Apparently, to Rep. Issa, ‘democracy’ involves hearing from representatives of the nation’s biggest banks: CitiMortgage, Bank of America, JPMorgan Chase, and Wells Fargo, as well as the Federal Reserve, the Office of the Comptroller of the Currency, and the Federal Housing Finance Agency.
Addressing one of the key pieces of how we’re “suppose to” look at the realities of the economy, Barbara Ehrenreich, at Truth Out, writes “How We Cured ‘the Culture of Poverty,’ Not Poverty Itself.”
It’s been exactly 50 years since Americans, or at least the non-poor among them, ‘discovered’ poverty, thanks to Michael Harrington’s engaging book The Other America. …
Harrington’s book jolted a nation that then prided itself on its classlessness … .
… The Other America also offered a view of poverty that seemed designed to comfort the already comfortable. The poor were different from the rest of us, it argued, radically different, and not just in the sense that they were deprived, disadvantaged, poorly housed, or poorly fed.
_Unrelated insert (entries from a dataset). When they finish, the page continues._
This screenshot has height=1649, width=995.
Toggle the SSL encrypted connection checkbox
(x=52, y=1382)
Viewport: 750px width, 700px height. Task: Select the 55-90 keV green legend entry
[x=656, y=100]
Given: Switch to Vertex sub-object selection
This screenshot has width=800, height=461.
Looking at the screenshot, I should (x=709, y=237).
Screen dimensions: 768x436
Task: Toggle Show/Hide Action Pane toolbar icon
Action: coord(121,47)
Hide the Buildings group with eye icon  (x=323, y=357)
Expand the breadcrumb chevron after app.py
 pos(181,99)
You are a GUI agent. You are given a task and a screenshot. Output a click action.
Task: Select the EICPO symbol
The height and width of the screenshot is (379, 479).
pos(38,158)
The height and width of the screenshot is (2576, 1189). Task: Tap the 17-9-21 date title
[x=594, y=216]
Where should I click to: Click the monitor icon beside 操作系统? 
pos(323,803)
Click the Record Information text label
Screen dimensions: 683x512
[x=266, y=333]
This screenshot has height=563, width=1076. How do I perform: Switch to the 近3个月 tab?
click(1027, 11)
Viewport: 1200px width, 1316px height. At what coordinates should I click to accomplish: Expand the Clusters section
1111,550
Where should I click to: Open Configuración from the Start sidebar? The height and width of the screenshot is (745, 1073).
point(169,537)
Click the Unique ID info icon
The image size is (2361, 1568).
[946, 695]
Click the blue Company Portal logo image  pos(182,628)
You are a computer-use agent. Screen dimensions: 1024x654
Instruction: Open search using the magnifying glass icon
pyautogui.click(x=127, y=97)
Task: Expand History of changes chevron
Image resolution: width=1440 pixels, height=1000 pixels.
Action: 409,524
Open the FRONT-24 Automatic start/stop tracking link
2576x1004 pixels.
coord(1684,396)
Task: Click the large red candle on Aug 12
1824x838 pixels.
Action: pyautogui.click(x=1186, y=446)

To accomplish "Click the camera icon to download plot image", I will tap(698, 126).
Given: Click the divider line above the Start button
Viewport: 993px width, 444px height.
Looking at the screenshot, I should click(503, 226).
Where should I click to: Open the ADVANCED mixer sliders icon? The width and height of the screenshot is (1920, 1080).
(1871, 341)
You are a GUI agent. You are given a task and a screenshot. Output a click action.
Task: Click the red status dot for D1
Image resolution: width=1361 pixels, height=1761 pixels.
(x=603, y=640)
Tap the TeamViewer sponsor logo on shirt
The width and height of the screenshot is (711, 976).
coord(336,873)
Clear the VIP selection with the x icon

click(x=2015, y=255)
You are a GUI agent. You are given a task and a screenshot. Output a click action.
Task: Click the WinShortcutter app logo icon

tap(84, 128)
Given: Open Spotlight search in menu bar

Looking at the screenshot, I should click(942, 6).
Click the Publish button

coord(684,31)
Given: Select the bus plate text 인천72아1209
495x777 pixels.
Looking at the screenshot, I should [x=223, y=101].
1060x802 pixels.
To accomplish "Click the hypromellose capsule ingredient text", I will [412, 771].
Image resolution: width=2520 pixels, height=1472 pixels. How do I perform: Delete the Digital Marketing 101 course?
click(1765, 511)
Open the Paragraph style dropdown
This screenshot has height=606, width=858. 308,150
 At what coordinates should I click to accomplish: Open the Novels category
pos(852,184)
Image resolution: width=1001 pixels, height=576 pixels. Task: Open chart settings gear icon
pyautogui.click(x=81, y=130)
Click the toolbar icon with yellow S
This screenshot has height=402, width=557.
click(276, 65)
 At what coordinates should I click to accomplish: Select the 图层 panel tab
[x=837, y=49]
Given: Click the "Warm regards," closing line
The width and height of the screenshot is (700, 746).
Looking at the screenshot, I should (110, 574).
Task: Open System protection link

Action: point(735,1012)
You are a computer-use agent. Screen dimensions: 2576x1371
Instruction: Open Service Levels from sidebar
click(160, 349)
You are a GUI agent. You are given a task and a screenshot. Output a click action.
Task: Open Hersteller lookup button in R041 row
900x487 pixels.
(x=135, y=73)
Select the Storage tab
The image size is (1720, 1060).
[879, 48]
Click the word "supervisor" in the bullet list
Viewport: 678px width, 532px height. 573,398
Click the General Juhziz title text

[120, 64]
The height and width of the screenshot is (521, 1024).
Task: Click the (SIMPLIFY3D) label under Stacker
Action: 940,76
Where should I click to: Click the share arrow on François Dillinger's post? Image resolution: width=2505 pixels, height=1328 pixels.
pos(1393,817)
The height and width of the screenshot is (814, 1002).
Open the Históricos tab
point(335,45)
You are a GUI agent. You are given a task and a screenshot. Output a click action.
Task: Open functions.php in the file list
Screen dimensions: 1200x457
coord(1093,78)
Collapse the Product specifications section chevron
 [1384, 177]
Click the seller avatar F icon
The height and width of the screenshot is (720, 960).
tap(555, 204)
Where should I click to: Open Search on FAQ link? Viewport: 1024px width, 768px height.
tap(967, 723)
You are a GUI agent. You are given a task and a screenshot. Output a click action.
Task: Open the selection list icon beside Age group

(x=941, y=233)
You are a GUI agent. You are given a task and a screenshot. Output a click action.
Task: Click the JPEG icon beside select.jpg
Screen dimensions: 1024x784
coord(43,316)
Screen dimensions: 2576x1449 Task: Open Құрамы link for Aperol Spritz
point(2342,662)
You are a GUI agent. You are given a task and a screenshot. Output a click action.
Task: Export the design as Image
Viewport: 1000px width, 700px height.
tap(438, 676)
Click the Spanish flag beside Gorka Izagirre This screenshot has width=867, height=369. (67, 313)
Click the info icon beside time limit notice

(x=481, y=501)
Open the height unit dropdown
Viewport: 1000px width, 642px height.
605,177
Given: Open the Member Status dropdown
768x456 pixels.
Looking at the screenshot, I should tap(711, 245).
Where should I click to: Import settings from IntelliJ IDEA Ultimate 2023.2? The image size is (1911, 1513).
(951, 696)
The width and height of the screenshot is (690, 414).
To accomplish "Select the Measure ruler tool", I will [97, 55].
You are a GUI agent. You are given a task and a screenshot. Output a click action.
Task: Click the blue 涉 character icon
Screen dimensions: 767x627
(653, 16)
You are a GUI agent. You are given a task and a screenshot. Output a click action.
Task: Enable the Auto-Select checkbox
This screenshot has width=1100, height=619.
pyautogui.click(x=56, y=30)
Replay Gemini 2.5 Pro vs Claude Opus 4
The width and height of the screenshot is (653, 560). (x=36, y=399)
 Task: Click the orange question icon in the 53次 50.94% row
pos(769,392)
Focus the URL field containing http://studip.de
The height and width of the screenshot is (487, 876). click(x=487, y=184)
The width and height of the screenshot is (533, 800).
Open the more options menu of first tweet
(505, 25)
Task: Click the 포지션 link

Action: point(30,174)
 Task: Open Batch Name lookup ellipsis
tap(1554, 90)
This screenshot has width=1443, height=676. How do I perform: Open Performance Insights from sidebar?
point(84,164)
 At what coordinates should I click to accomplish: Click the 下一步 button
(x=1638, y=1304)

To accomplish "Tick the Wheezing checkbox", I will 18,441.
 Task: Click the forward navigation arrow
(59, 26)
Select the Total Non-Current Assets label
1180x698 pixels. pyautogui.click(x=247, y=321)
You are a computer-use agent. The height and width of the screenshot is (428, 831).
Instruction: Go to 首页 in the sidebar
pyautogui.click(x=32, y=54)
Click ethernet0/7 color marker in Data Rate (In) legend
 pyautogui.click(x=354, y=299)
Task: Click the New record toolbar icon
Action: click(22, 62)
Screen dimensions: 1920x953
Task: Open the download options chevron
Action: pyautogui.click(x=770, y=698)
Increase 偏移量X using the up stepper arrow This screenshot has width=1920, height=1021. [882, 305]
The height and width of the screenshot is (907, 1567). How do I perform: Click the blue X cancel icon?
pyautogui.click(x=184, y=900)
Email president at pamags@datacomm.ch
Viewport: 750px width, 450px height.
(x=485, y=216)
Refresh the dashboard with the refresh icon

They felt different, too, thought differently, and pursued lifestyles characterized by shortsightedness and intemperance. …
… In 1965, Daniel Patrick Moynihan … blamed inner-city poverty on what he saw as the shaky structure of the ‘Negro family,’ clearing the way for decades of victim-blaming. A few years after The Moynihan Report, Harvard urbanologist Edward C. Banfield, who was to go on to serve as an advisor to Ronald Reagan, felt free to claim that:
‘The lower-class individual lives from moment to moment… He is therefore radically improvident: whatever he cannot consume immediately he considers valueless… .”
Even today …, as people continue to slide into poverty from the middle classes, the theory maintains its grip. If you’re needy, you must be in need of correction, the assumption goes … .
Unemployment … is another obviously suspect condition, and last year 12 states considered requiring pee tests as a condition for receiving unemployment benefits. …
Fifty years later, a new discovery of poverty is long overdue. This time, we’ll have to take account not only of stereotypical Skid Row residents and Appalachians, but of foreclosed-upon suburbanites, laid-off tech workers, and America’s ever-growing army of the ‘working poor.’
And if we look closely enough, we’ll have to conclude that poverty is not, after all, a cultural aberration or a character flaw. Poverty is a shortage of money.